Sen. Mike Lee addresses high school students at Hilton Santa Barbara Beachfront Resort
U.S. Sen. Mike Lee, R-Utah, took a break from his competitive Senate race to deliver an address to more than 130 high schoolers in which he discussed the historical growth of the federal government, warned against “tinkering” with the Supreme Court and shared anecdotes about former President Donald Trump.
The address, which took place Friday afternoon at the Hilton Santa Barbara Beachfront Resort, was delivered to an audience that included students attending the Young America’s Foundation’s October High School Conference at Reagan Ranch.
The event was part of the Wendy P. McCaw Reagan Ranch Roundtable Series. Ms. McCaw is co-publisher of the News-Press.
Much of Sen. Lee’s address centered around his belief that the growth of the federal government has vastly expanded outside the scope that the founders intended in the U.S. Constitution.
“For the first 150 years of our republic (the United States experienced) human flourishing on a scale we’ve never seen, the biggest period of peacetime economic expansion the world has ever known, more men, women and children being lifted out of poverty than any government program could ever have provided,” Sen. Lee said, praising the founder’s vision. “All that started to change in the first half of the last century that I trace back to April 12, 1937 … when the Supreme Court decided National Labor Relations Board v. Jones and Laughlin Steel Co.”
The decision, according to Sen. Lee, expanded the regulatory authority of Congress to a degree that essentially permitted it to regulate “anything,” which in his opinion left the congressional branch unable to “keep up with the legislative demands” that resulted from their expanded authority.
Sen. Lee said that subsequently led to a trend in which Congress “outsources” its regulatory authority to federal bureaucracies.

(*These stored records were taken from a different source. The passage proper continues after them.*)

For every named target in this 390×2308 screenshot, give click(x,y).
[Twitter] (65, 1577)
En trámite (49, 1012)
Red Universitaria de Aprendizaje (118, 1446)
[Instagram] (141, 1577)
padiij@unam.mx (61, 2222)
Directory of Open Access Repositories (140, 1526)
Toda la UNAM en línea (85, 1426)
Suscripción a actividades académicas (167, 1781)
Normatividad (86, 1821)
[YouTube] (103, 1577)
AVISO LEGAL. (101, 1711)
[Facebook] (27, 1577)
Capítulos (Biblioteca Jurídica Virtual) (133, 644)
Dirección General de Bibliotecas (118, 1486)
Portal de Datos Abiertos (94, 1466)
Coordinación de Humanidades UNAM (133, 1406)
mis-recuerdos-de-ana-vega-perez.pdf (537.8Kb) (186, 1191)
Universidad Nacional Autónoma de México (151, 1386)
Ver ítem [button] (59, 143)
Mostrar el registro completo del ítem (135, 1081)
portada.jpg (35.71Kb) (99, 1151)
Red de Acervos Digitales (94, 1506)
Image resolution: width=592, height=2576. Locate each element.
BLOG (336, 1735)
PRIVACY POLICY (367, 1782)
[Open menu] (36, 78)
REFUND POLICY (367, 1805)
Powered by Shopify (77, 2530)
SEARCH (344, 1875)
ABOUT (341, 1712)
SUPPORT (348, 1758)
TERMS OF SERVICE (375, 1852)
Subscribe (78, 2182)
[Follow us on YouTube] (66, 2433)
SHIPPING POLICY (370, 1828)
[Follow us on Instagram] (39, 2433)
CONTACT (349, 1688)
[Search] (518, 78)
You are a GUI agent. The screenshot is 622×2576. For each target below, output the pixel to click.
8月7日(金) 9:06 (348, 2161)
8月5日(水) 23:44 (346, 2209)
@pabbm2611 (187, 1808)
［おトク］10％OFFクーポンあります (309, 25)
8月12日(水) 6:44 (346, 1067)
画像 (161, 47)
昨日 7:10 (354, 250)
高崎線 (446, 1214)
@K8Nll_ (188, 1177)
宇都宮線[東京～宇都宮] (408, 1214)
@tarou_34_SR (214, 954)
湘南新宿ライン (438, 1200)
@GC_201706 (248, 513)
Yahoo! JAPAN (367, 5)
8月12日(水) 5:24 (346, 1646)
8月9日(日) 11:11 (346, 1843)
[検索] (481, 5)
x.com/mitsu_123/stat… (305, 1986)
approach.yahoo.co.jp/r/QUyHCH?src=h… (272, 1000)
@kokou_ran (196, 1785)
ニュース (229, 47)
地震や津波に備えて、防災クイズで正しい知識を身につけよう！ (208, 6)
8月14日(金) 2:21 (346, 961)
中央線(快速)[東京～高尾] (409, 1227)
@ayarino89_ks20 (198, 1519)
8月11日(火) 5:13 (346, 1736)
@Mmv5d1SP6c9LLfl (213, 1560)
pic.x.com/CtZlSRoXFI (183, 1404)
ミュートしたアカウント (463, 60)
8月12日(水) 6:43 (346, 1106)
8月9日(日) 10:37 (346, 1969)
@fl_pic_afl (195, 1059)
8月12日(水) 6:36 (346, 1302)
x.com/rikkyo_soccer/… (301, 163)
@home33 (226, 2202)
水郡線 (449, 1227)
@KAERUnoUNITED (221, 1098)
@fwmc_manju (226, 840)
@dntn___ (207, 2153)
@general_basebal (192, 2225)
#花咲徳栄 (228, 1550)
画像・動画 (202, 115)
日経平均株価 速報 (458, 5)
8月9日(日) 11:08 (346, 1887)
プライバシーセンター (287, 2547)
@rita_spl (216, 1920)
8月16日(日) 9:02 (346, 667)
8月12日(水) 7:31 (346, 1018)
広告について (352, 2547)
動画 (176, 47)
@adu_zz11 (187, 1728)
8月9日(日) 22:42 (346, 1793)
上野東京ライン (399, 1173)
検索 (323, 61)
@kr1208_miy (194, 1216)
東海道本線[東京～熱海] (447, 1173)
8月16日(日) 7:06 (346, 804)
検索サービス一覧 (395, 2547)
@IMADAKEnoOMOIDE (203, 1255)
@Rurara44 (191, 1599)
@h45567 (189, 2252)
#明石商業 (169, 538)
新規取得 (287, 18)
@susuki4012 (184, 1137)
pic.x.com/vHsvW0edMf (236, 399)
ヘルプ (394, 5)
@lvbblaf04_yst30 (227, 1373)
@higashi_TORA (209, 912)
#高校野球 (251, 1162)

“About a year ago, OSHA came out with this rule that says if you’re an employer and you’ve got more than 99 workers, (OSHA is) going to fine you $15,000 per day for every employee that has not received the COVID-19 vaccine,” Sen. Lee said. “Congress never made that law. Congress could never have passed that law. Nonetheless, Congress empowered that by empowering these agencies.”
According to Sen. Lee, this was all made possible by President Franklin Roosevelt’s threats to pack the Supreme Court, which he believed caused the court to adopt a more acquiescent stance towards the New Deal agenda.
“When you tinker with what the federal government’s purpose is, problems arise,” Sen. Lee said.
“When you tinker with what the purpose of the (Supreme Court) is, problems arise,” said Sen. Lee, author of “Saving Nine,” a book about the court. “When you threaten the court with a political solution designed to make the court a political entity, the court will start behaving in a political manner.”
Sen. Lee then went on to express his concern with what he views as moves by President Joe Biden to make expanding the Supreme Court a reality. The Utah senator pointed to the establishment of a presidential commission to study potential overhauls to the court as an example.
“Anyone who increases (the size of the Supreme Court) at any moment will almost certainly have political motives as their purpose, rather than the effective administration of justice,” Sen. Lee cautioned.
He also took some time to recount some of his experiences with President Trump, which included the retellings of a tense first meeting between the two and an early collaboration with the former president on health care legislation.
“At the urging of some mutual acquaintances, I flew back to New York to sit down with the president-elect, Donald Trump, to break the ice and get to know him a little bit,” Sen. Lee said, noting the two’s relationship got off to a “rocky start” due to the senator’s initial skepticism of the former president. “Let’s just say it wasn’t a pleasant thing for the first 10 or 15 minutes.”
Sen. Lee recounted that his initial attempts to steer the conversation away from the subject of his early estimations of Mr. Trump were unsuccessful. That led him to take a more direct approach by telling the president-elect that “Insofar as you fight as president to restore federalism, separation of powers and constitutionally-limited government generally, you will have no better friend, no greater ally in the United States Senate.”
“Insofar as you work to undercut, undermine and demean any of those constitutional interests, I will be a thorn in your side, a pain in your neck, your worst nightmare, and you will wish I was never born,” Sen. Lee continued. “And he said ‘all right,’ and from that moment forward we got along great because he understood me.”
A few weeks after that, according to Mr. Lee, the senator received a phone call from Mr. Trump asking him to help gain the House Freedom Caucus’ support on a bill regarding the repeal of the Affordable Care Act.
“The Freedom people don’t like the bill, and the Freedom people like you (and) respect you,” Sen. Lee recalled Mr. Trump telling him.“If you vote for it, (the Freedom Caucus will) vote for it. If you vote for it, it will pass the House, and if it passes the House, it will pass in the Senate. And when you pass this into law, I will have you stand at my right side in the Oval Office.”